A smiling young boy shows thumbs up

Self-esteem, how we feel about ourselves, is a pivotal piece in how we choose our friends, our overall well-being, our ability to cope with adversity, our career path, our educational success and general behaviour.  Parents often wonder, how can I build up my child’s self-esteem?

What Are the Five Elements of Self-Esteem?

As children develop and continue to experience life, their internal view of themselves also grows. They develop beliefs about themselves which creates their self-concept. Dr. Michele Borba outlines the following five elements as the building blocks of self-esteem:

  • Security
  • Selfhood
  • Affiliation
  • Mission
  • Competence

One can still have a positive self-esteem without possessing all of these five elements, but the more these “building-blocks” are in place and the stronger they are, the higher one’s self-esteem.

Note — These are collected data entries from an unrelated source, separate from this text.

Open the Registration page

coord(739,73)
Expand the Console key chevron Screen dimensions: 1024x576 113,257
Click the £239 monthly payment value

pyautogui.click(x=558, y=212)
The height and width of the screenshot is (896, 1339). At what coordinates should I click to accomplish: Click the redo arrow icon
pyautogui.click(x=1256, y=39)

Self-esteem can be changed, but it is a slow process and it takes a lot of consistency.

The Key Message:

“If a child lives with approval, he/she learns to live with him/herself.” – Dorothy Nolte

What Do I Need to Provide to Build Up My Child’s Self-Esteem?

  • Children with self-esteem come from families where they feel respected, cared for, and accepted
  • Children believe that their family’s love is unconditional
  • Children feel accepted for their strengths and limitations
  • Children feel warmth and closeness
  • Children are willing to try new things without being afraid of failure They have a chance to succeed at their own levels and according to their hopes and dreams vs. their parents’ agenda
  • Parents clearly define rules and expectations – limit setting creates an environment of security. The rules need to be fair and consistent and children are aware of the boundaries
  • Children are encouraged to have a voice, have a say, and are therefore given opportunities to share their own ideas, opinions and proposals

What Are Some Suggestions for Setting Up Our Home to Build Up My Child’s Self-Esteem?

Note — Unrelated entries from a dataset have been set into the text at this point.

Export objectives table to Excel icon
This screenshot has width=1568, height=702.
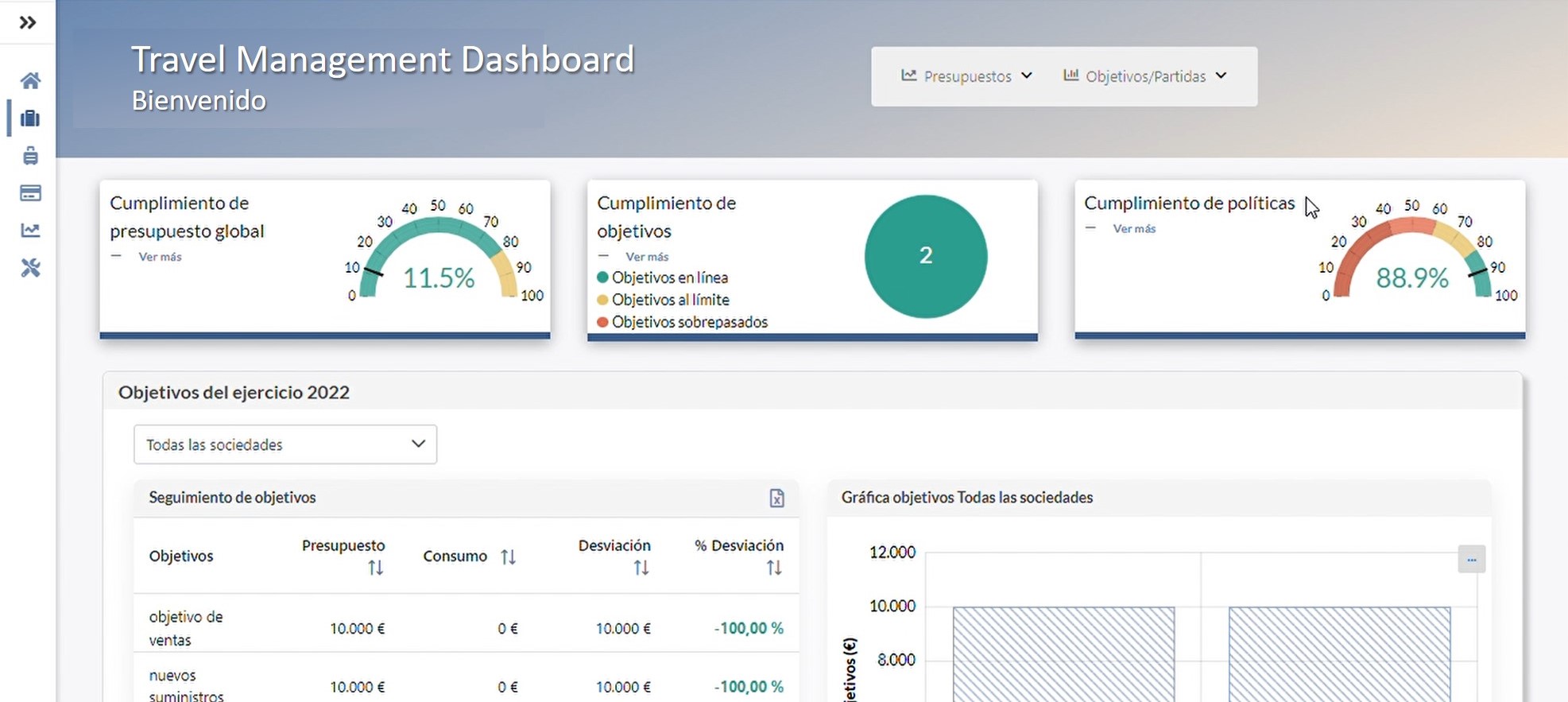(x=776, y=498)
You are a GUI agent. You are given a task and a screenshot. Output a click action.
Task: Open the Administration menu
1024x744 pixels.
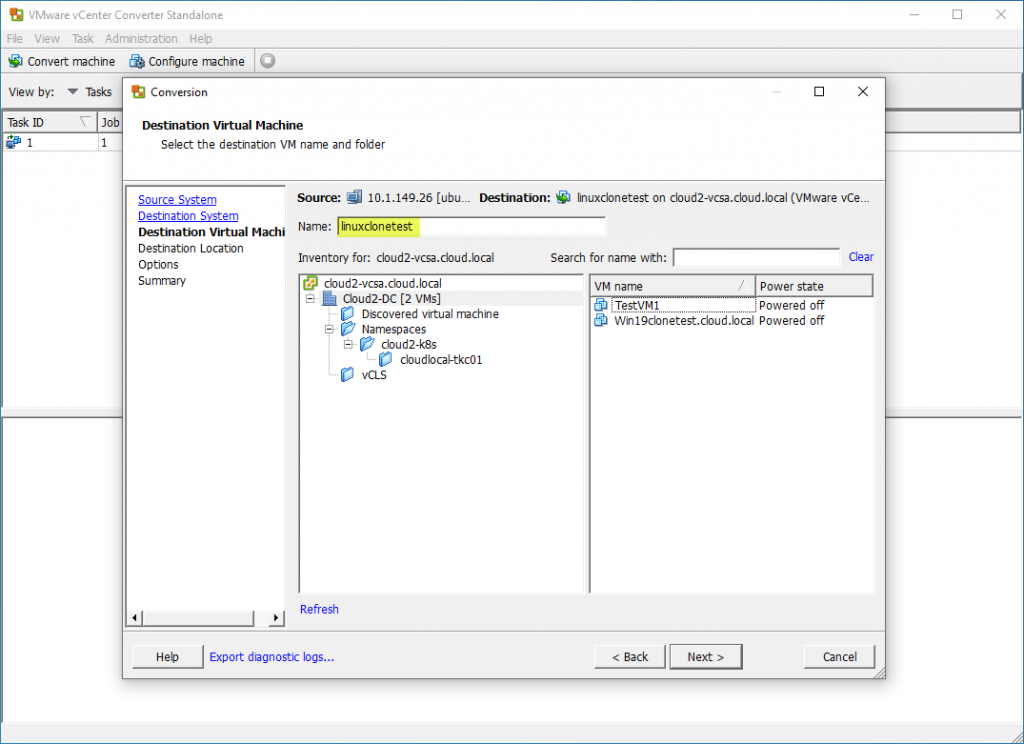click(141, 38)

  • Family Rules – just as in schools, homes should also have a set of rules based on family values.  However, be aware that the rules are written in the positive and that there are no more than five rules!

For more “buy-in” create the rules together.  For example,  1)  Be Kind 2) Be Respectful 3) Be Honest 4) Be Responsible  (Depending on the ages of your children you may need to change the wording from “Be Respectful” to “Hands and Feet to Self”.)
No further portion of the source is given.